Simulation of voltage-dependent interactions of alpha-helical peptides with lipid bilayers

Abstract

Pore formation in lipid bilayers by channel-forming peptides and toxins is thought to follow voltage-dependent insertion of amphipathic alpha-helices into lipid bilayers. We have developed an approximate potential for use within the CHARMm molecular mechanics program which enables one to simulate voltage-dependent interaction of such helices with a lipid bilayer. Two classes of helical peptides which interact with lipid bilayers have been studied: (a) delta-toxin, a 26 residue channel-forming peptide from Staphylococcus aureus; and (b) synthetic peptides corresponding to the alpha 5 and alpha 7 helices of the pore-forming domain of Bacillus thuringiensis CryIIIA delta-endotoxin.
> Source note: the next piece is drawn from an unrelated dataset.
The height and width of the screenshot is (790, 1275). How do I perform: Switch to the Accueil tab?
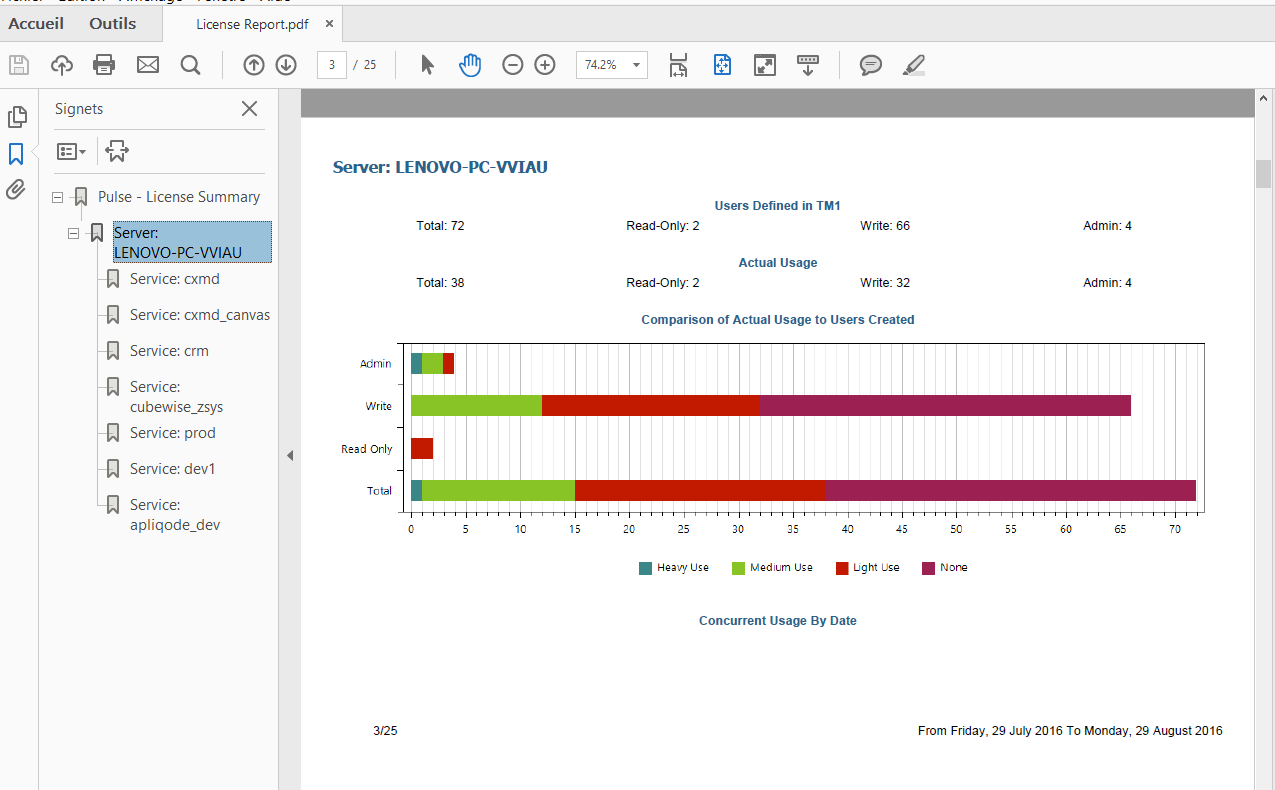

Analysis of delta-toxin molecular dynamics (MD) simulations suggested that the presence of a transbilayer voltage stabilized the inserted location of delta-toxin helices, but did not cause insertion per se. A series of simulations for the alpha 5 and alpha 7 peptides revealed dynamic switching of the alpha 5 helix between a membrane-associated and a membrane-inserted state in response to a transbilayer voltage. In contrast the alpha 7 helix did not exhibit such switching but instead retained a membrane associated state. These results are in agreement with recent experimental studies of the interactions of synthetic alpha 5 and alpha 7 peptides with lipid bilayers.